When everything is decided, even FOCA explains its reasons. Mar Mosley, the legal representative of the Association and Ecclestone's right-hand man on the sports side, says:

 

"Everything could have been resolved. We could have done the practice, raced, and then discussed around a table calmly".

 

These words speak for themselves. It was enough to accept all of Ecclestone's impositions, ignore the sporting authorities, and there would have been no problems. But at the cost of everyone's freedom. The Formula 1 Spanish Grand Prix will take place at the Jarama circuit but will not be valid as the seventh round of the World Championship. The race will have the same value as a private race. The Italian and French executives have not changed their attitude favorable to the sporting authorities, devalued by the Real Automovil Club de España, the organizer of the Grand Prix in partnership with the FOCA. Eddie Cheever will instead participate in the race (there will be a total of 22 cars), driving an Osella.
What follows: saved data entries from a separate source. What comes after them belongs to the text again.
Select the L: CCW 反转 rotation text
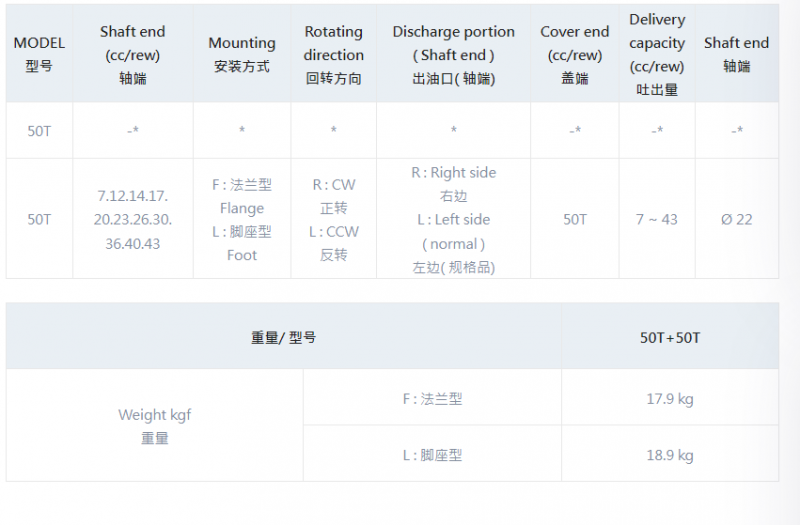Image resolution: width=800 pixels, height=525 pixels. 334,243
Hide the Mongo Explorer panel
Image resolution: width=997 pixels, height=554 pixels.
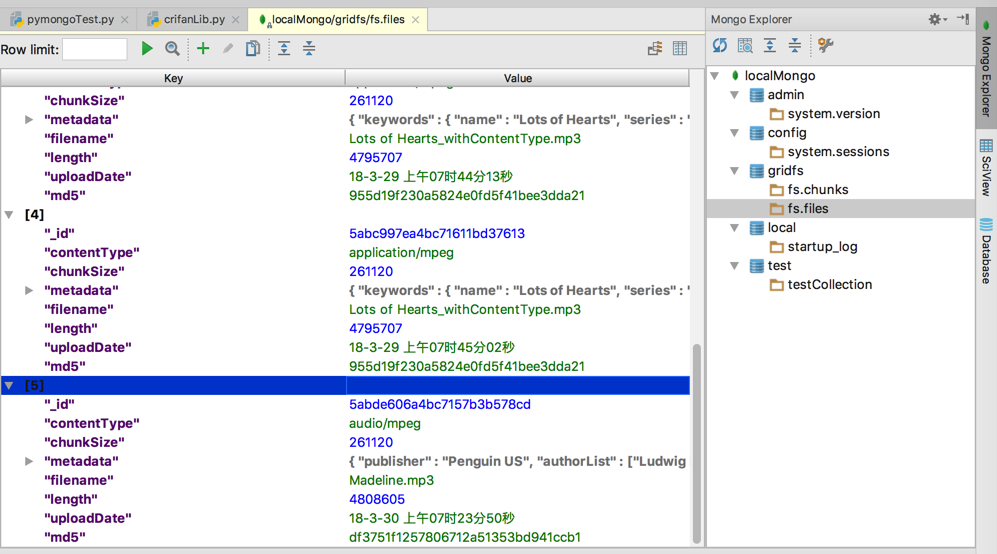coord(962,19)
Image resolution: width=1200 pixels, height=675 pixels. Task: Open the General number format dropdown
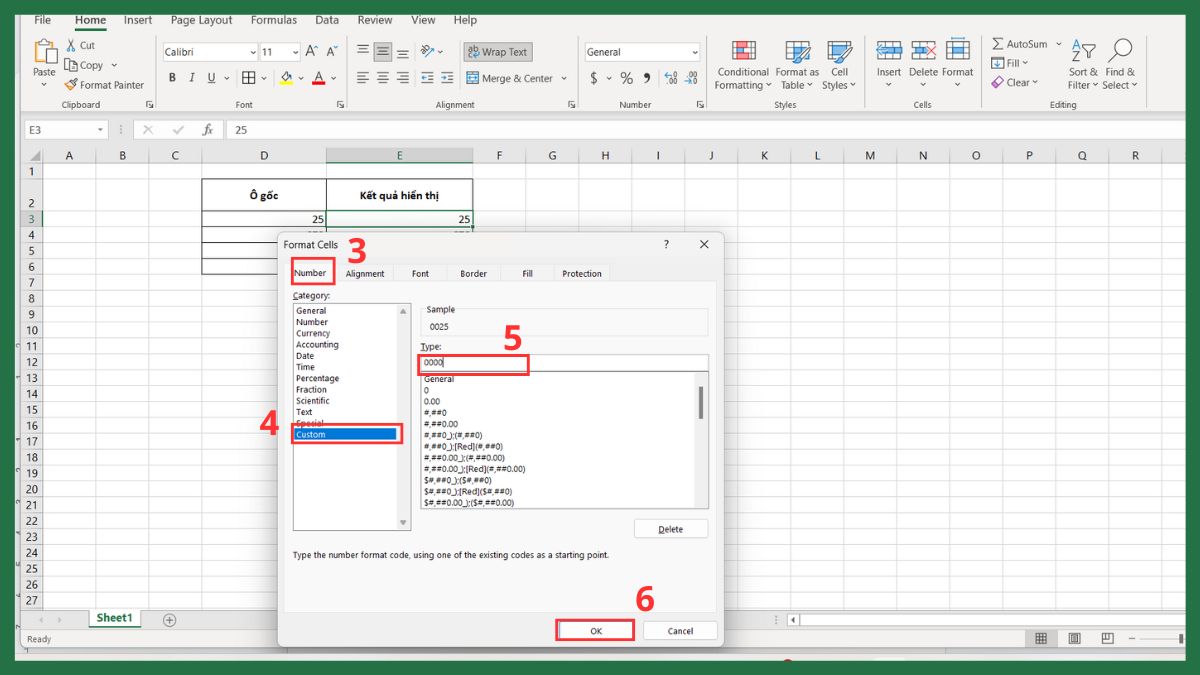point(695,52)
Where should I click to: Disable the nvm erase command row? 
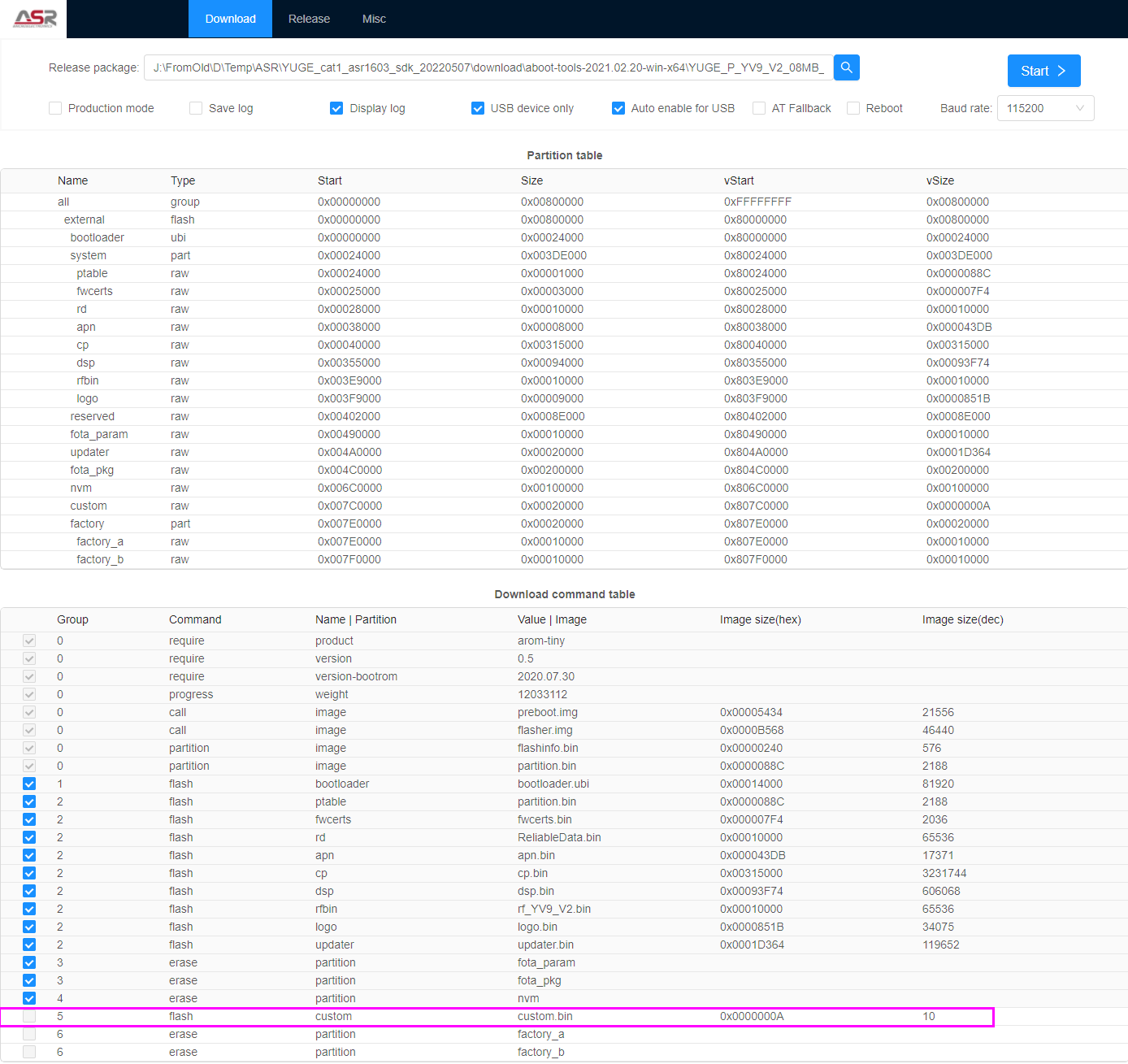[x=28, y=998]
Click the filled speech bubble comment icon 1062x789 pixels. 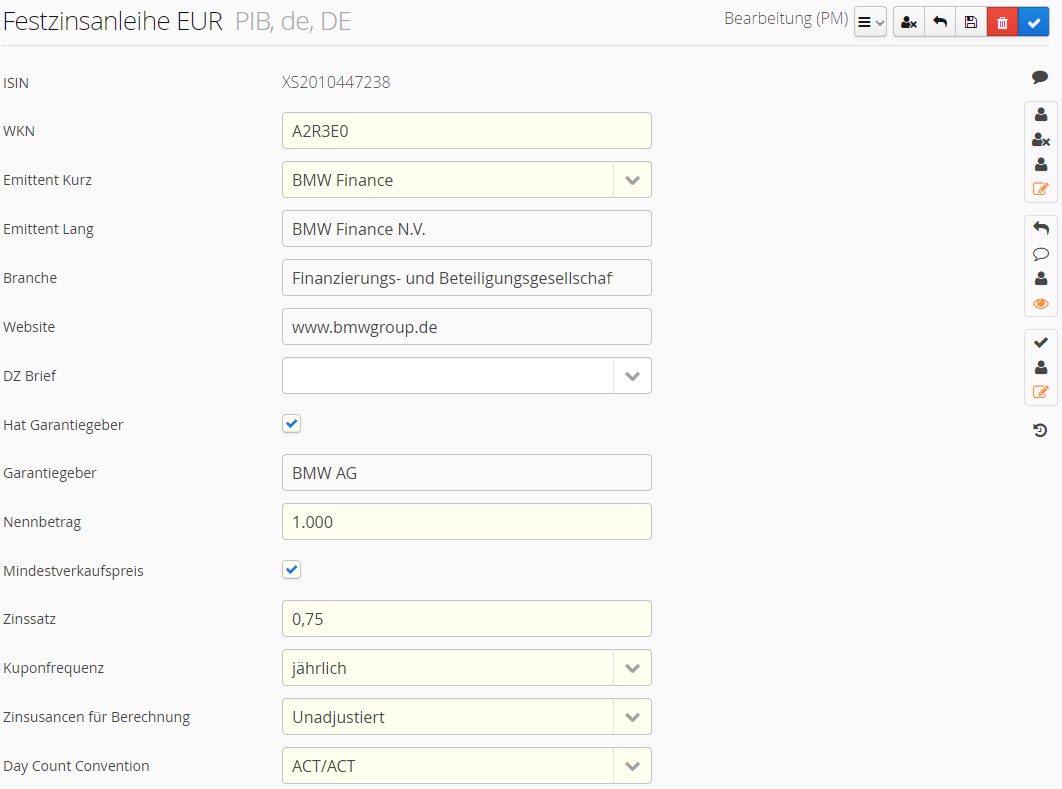[x=1040, y=78]
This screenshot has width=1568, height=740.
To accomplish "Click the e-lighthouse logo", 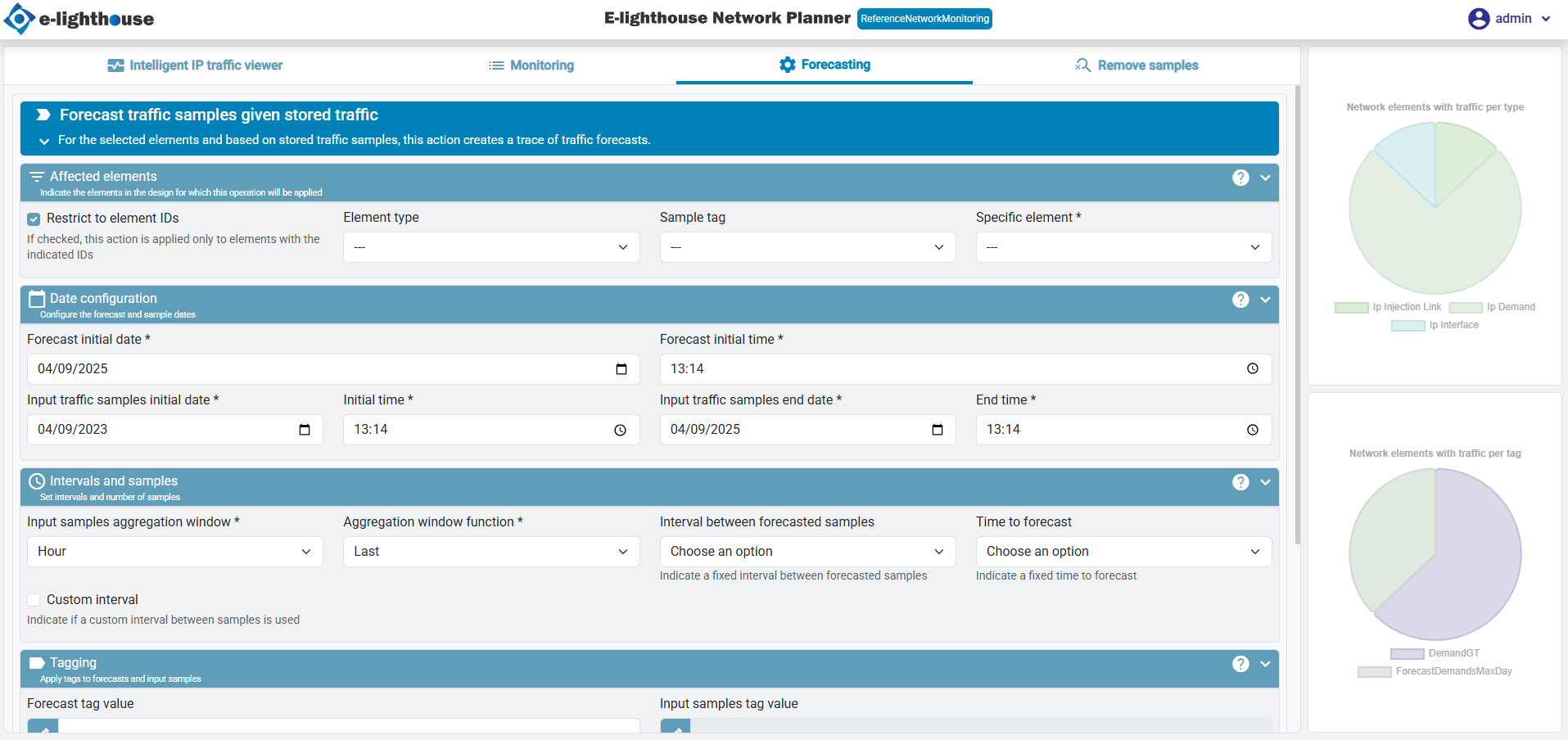I will click(x=79, y=19).
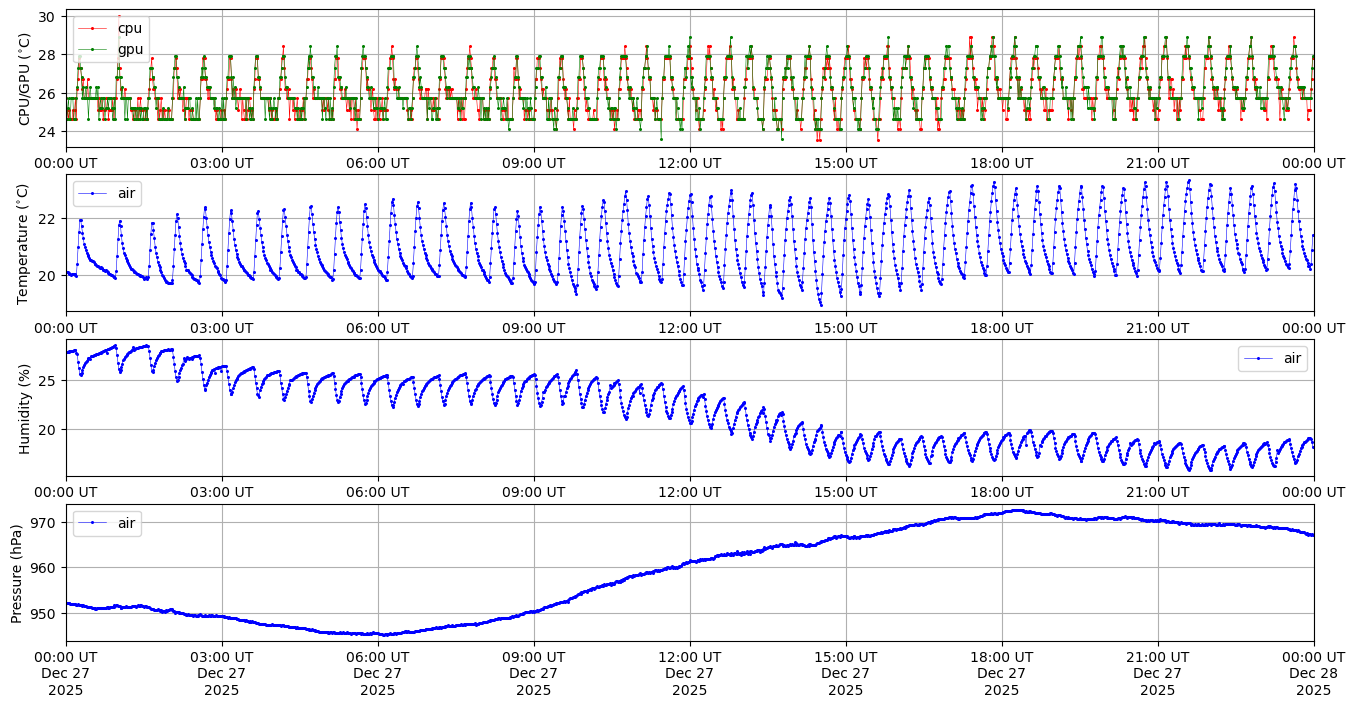Select the air legend in Pressure plot

[108, 523]

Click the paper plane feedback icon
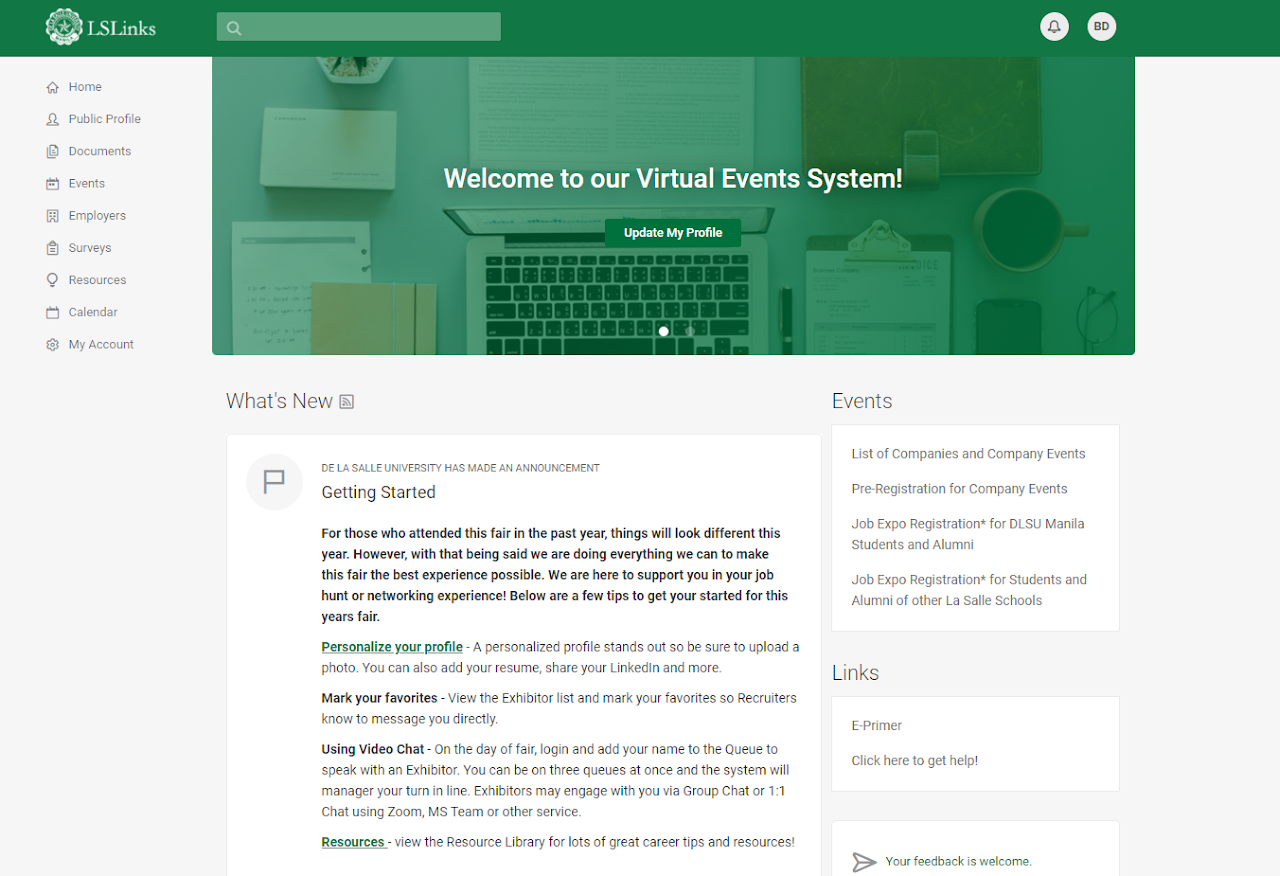pyautogui.click(x=864, y=861)
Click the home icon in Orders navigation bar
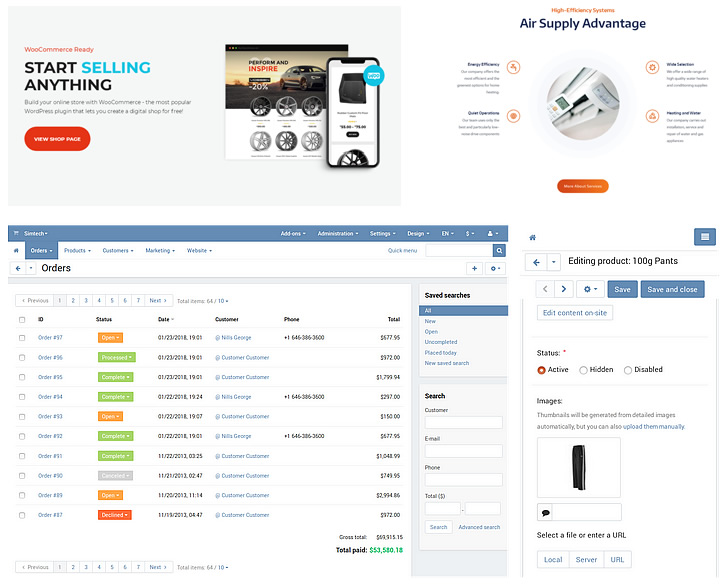Viewport: 727px width, 587px height. [x=16, y=251]
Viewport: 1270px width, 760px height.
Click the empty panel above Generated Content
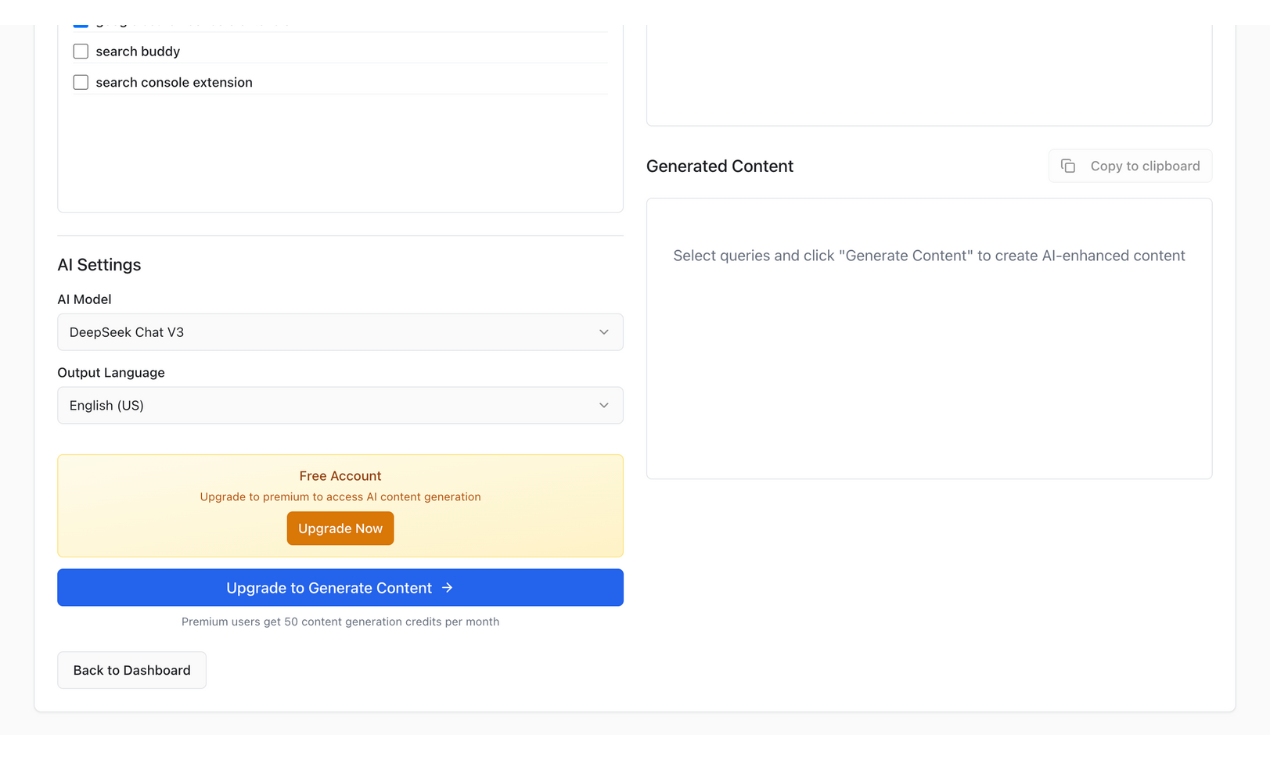(x=929, y=75)
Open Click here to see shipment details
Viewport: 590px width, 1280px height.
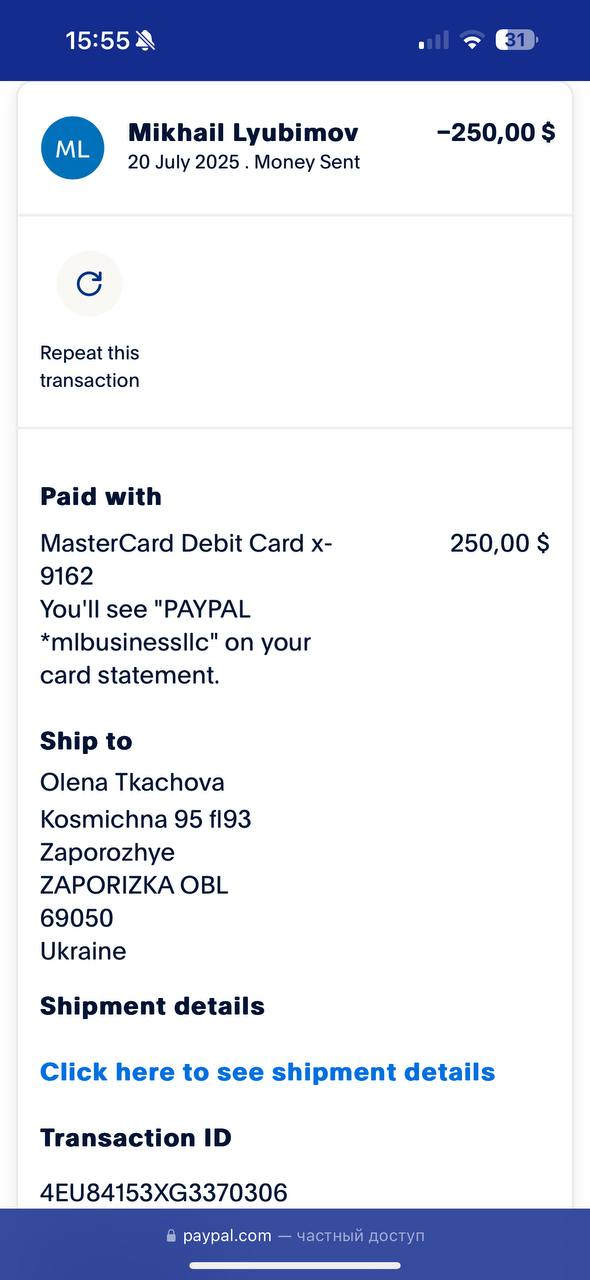tap(267, 1072)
However, the car, as explained separately, has not been entered by Enzo Osella. Saturday is also characterized by frantic attempts to bring the Grand Prix back into legality, but every initiative is blocked by Ecclestone and his associates. In the morning, while the outlaw teams conduct free practice, the Race continues to issue vague and unilateral statements, according to which the Spanish Grand Prix would be valid for the World Championship. In reality, the officials of the Spanish Automovil Club shamelessly play on the misunderstanding, claiming to be the custodians of sporting power following a telex request to the FIA. The Race was indeed the holder of this power until an October 1979 congress, but on that occasion, it applied to the FIA to transfer it to the Spanish Automobile Federation (FEA). With the request accepted, only the FIA assembly (callable in about a month) could potentially revoke the decision, and a simple telex is not sufficient to arrogate all power. Despite protests from the sports directors of Alfa, Renault, and Ferrari (Corbari, Larrousse, and Piccinini), discussions proceeded on this basic misunderstanding. 

 

At a certain point, the intervention of Prince Ferdinand De Baviera, president of the FEA, seemed to have found a compromise solution, in agreement with the representatives of the three constructor teams. The manager had been authorized to act by the FISA president, Balestre, who had left on Saturday morning for Athens, where a meeting of the FIA executive committee will take place on June 3-4, 1980. In Greece, Balestre could already be facing some problems due to his recent behavior, considered by many not exactly exemplary and subject to severe censure. However, it is also likely that in such a difficult moment, FISA members will agree to avoid internal fractures and to overcome the serious problems with the FOCA for Formula 1. In any case, De Baviera negotiated extensively with feverish negotiations. A plan was prepared that envisaged a return to normalcy with the cancellation of all previous tests, the possibility of at least two hours of training for Ferrari, Renault, and Alfa, which had not been able to take to the track. Subsequently, a unique one-and-a-half-hour qualifying session would determine the lineup. At the moment of signing this compromise, Marquess De Cubas, president of the Race, refused. De Cubas would have had to acknowledge sporting power to the Spanish Federation and give way to FEA men who had been dismissed. It must be emphasized, however, that FEA would have taken on a great responsibility in reclaiming the Grand Prix. First, because the team managers of the FOCA teams would not have accepted the agreement, as they considered it favorable to Ferrari and others. Second, because it would have been easy for any dissatisfied competitor, after the race, to request its invalidation from the FISA due to the many irregularities committed in recent days. What is surprising in this whole affair is the obtuseness and arrogance with which Ecclestone, who is considered a skilled and intelligent manager, conducted the negotiations.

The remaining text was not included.